# EXTRACTED TEXT
Ryan Tanner-Read, history and literature '10

Ryan Tanner-Read, history and literature '10

Last summer, Ryan Tanner-Read, CAS ’10, set out to research a passion of his: the complicated and influential relationship between science and race in early America.

“I’ve always been interested in race as a concept,” says Tanner-Read, a double major in history and literature. “Working on this project got me interested in thinking about the ways science defined but also problematized race in the late 18th and 19th century, and also the way that ideas about race influence science.”  

During this era, scientists were largely interested in developing taxonomies for the continent’s various plants and animals. Many used Native Americans as fact-gatherers and researchers for these projects—a practice based on their belief that Native Americans were “part of nature” and, thus, better equipped to navigate the wild.  

But Tanner-Read soon discovered that the scientists’ taxonomies were not limited to the local flora and fauna. In his senior history thesis, entitled “The American Philosophical Society and the Indian Question: Race and Science in Early America,” Tanner-Read uses archival materials from the American Philosophical Society’s library in Philadelphia to argue that APS scientists also catalogued the Native Americans themselves. The paper was named best humanities paper by an undergraduate at the Robyn Rafferty Mathias Student Research Conference on March 20.

# SUPPLIED DATA
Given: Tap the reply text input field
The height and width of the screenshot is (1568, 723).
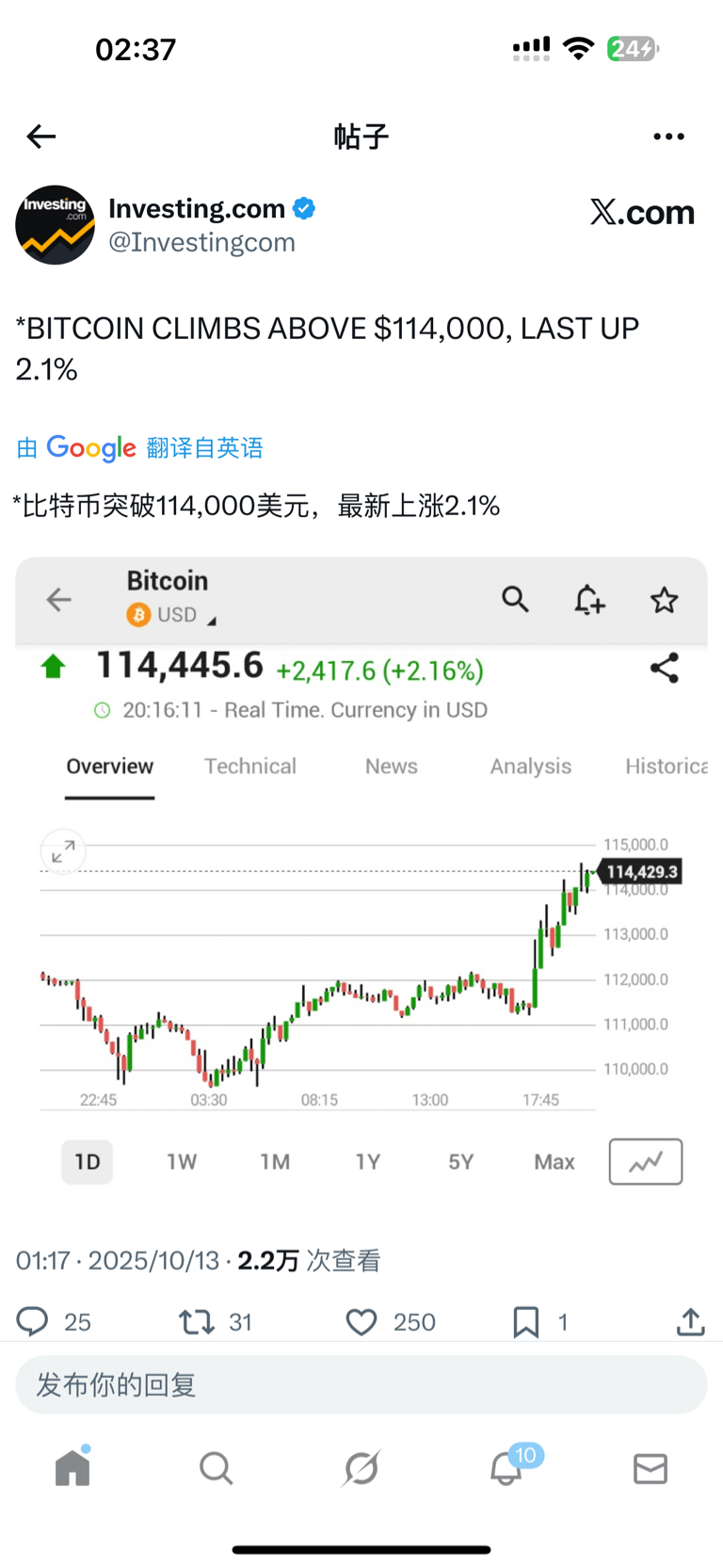Looking at the screenshot, I should pyautogui.click(x=362, y=1384).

# REQUIREMENTS
[1] Translate this sentence from the article about race and science in early America into Spanish: "During this era, scientists were largely interested in developing taxonomies for the continent's various plants and animals."
[2] Reproduce everything in the article about race and science in early America from "But Tanner-Read soon" down to "on March 20.".

# ANSWERS FOR THIS EXERCISE
[1] Durante esta época, los científicos estaban interesados principalmente en desarrollar taxonomías de las diversas plantas y animales del continente.

[2]
But Tanner-Read soon discovered that the scientists’ taxonomies were not limited to the local flora and fauna. In his senior history thesis, entitled “The American Philosophical Society and the Indian Question: Race and Science in Early America,” Tanner-Read uses archival materials from the American Philosophical Society’s library in Philadelphia to argue that APS scientists also catalogued the Native Americans themselves. The paper was named best humanities paper by an undergraduate at the Robyn Rafferty Mathias Student Research Conference on March 20.